There are now (I hope, far more) places where it has arrived, and the whole affirmative action apparatus has degenerated into the silly dance you describe so accurately.
You say, “If minority preferences were intended to help poor blacks and Indians get a leg up, then limit it to that…” I agree totally (if we also include women) but I confess to being utterly stumped by how we narrow the focus to the discrimination that remains without also reintroducing it where it’s been effectively suppressed. I do know that for such an effort to succeed, we would need far better conversations than we’re getting now. This is in no way meant to criticize anything you’ve said so far, which I think is a good start toward just such a conversation.
I live in Vermont, probably the whitest state in the nation and as such my experience is often dismissed on these pages.
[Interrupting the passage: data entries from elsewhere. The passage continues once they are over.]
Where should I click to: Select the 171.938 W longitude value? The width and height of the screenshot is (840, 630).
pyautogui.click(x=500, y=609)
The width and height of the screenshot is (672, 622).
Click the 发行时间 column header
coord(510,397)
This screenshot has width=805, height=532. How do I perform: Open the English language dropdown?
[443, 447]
You may be interested to know however that for the past 8 years our small but growing firm was majority owned by an LA based venture capital outfit – a baby Bain – the founder and managing partner of which, the guy we had to keep happy every month, was black and born and raised in Little Rock. Of course he in turn had to keep the limited partner fund managers at CalPERS, Credit Suisse and others happy. I suspect they were when we recently sold to a bigger corporation – as of course was our managing partner when he realized his carried interest.
I agree but how many successful companies still operate that way Natasha? For sure I bump into small family subcontract firms that do on, for example, Long Island and in New Jersey, but in today’s global economy they are being forced to the wall by more meritorious and less nepotistic competition.
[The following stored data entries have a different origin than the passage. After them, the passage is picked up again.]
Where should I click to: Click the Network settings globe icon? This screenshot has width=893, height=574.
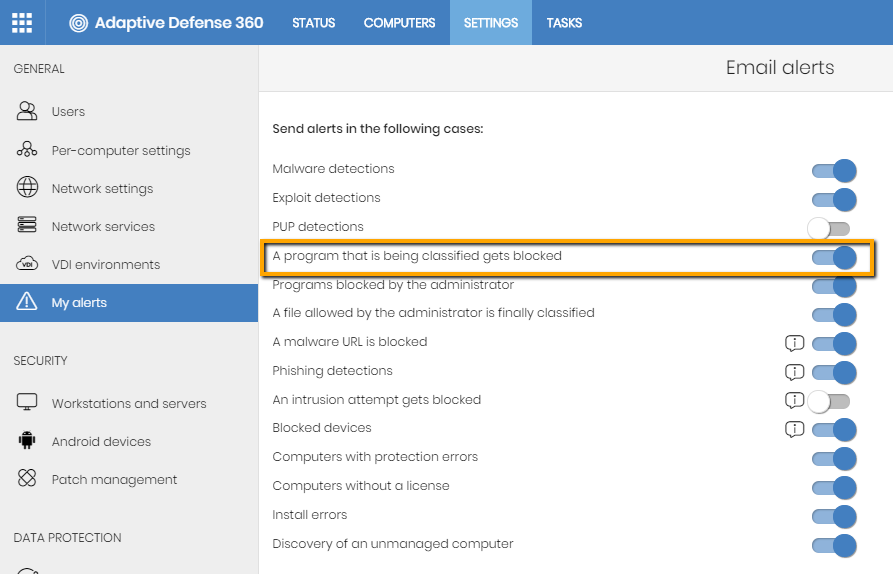27,187
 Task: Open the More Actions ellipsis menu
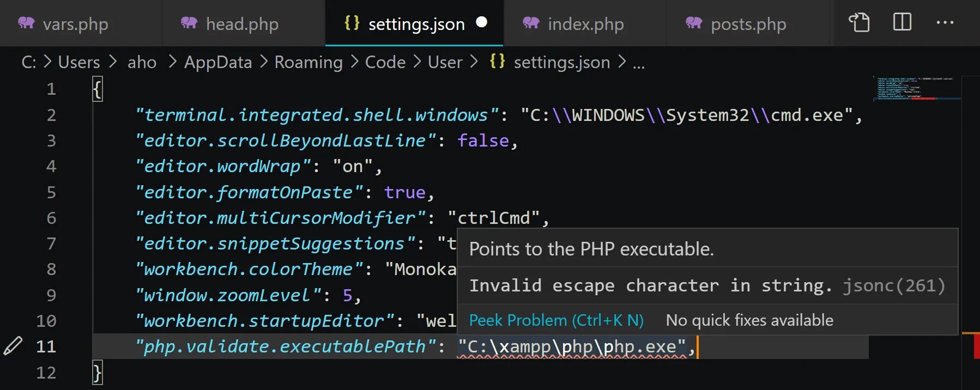945,23
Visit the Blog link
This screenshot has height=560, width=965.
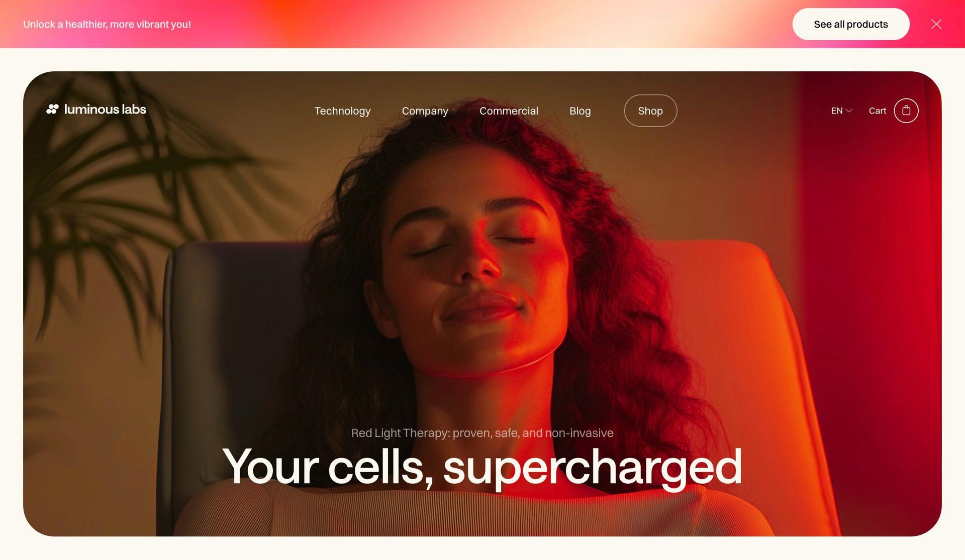tap(580, 111)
Off topic – sort of – but if you like wry
Totally off topic – need to get Kevin to do a piece on the SpaceX Dragon and its significance – or not.
Expat -
Just saw that on the news tonight about the Space X Dragon.
Oooooh!!!!
Pencils!
Squirrel loves pencils. Maybe I could start an ‘artisanal pencil-sharpening service’ here? Hadn’t thought of it, but a friend always calls on me to sharpen hers. (Squirrel having been very scathing about mechanical pencil sharpeners; has always used a sharp penknife from childhood.) She was, years ago, very surprised to see Sq. fish out a whole box of everything from 2H to 4B when asked to draw something for her. Seems she had never known that there was much more to life with a pencil than a mere HB. Can’t see her forking out a tenner, though.
And what’s this with concentrating just on a sharp point? Squirrel has drawing pencils with points and spade-shaped ends, there’s more to a pencil than just a sharp pointy end asa well!!!! And we’ll say nothing about that very uneven, untidy, ‘collar’ of that pencil in the video. Very poor work for $15, Squirrel thinks.
(Sq’s love of pencils may be genetic. Squirrel ancestors on mum’s side came from Cumbria, where the shepherds first spotted graphite and used it for marking their sheep. They still make pencils there, but they’re not easy to find down here; it’s all Staedltler or, more recently, Faber-Castell.)
Er. . .sorry. Bad attack of Squirrel enthusiasm.
Squirrel,
Have you been to the pencil museum in Keswick? Lots of fun!
And to everyone else, esp tdog & nat – excellent, thoughtful discussion. Thanks.